Esta dimensión financiera agrava la brecha entre los causantes de emisiones elevadas y quienes sufren sus consecuencias, muchas veces en países con menor desarrollo. Desde una perspectiva de políticas públicas, reconocer el papel crucial de los sectores de altos ingresos puede guiar la formulación de medidas más equitativas y eficaces. Por ejemplo, la discusión sobre un impuesto global a la riqueza —o al carbono asociado al consumo de los más ricos— gana relevancia al demostrar que esos sectores aportan mucho más que su proporción poblacional al calentamiento global y los eventos extremos. Además, comprender esta distribución desigual puede mejorar la percepción social de la justicia climática, facilitando el desarrollo de políticas con mayor apoyo ciudadano. La aceptación social es clave en la implementación exitosa de medidas de mitigación y adaptación.
En términos de justicia climática, la evidencia muestra que las regiones y comunidades con menores emisiones históricas y menor capacidad adaptativa soportan las consecuencias más severas. Esta realidad subraya la imperiosa necesidad de mecanismos globales para financiar la adaptación y compensación —como los fondos para pérdida y daño— centrados en los grupos sociales más vulnerables. Adicionalmente, el estudio de la relación entre riqueza y emisiones sugiere que la desigualdad económica y la crisis climática están íntimamente vinculadas, formando un círculo vicioso que requiere soluciones integradas. Por ejemplo, políticas que desincentiven el consumo insostenible de los sectores con mayores recursos pueden combatir simultáneamente la pobreza y el deterioro ambiental. Es importante también considerar las limitaciones de la investigación.
La diversidad del portafolio de gases de efecto invernadero, la precisión de los modelos climáticos y la variabilidad en datos de consumo e inversión, especialmente en el marco internacional, desafían la precisión absoluta de las conclusiones.

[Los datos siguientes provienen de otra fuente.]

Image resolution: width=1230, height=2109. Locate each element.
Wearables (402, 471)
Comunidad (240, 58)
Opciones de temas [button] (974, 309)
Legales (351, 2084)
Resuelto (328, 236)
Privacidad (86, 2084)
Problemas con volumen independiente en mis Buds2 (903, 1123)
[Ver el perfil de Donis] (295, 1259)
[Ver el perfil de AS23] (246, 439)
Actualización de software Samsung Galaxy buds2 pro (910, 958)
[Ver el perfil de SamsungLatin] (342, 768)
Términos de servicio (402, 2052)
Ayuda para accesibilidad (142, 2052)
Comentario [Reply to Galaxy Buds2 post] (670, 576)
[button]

No obstante, la evidencia converge fuertemente para sostener que los grupos más ricos son responsables de una gran parte del calentamiento y los eventos climáticos extremos derivados. En última instancia, abordar el papel desproporcionado de los altos ingresos en el cambio climático requiere un compromiso global para transformar estructuras económicas y sociales que perpetúan estas desigualdades. La transición hacia un futuro sostenible pasa por implementar medidas que reduzcan la huella climática de los más ricos, reorienten inversiones hacia actividades bajas en carbono y promuevan la equidad en la distribución de responsabilidades y beneficios. El impacto evidente de los grupos con mayores ingresos en el aumento y la intensificación de fenómenos climáticos extremos es una llamada urgente para integrar la justicia social en las estrategias climáticas.
Solo reconociendo y actuando sobre estas desigualdades podremos construir un mundo más resiliente y justo, capaz de enfrentar los retos crecientes que impone la crisis climática global.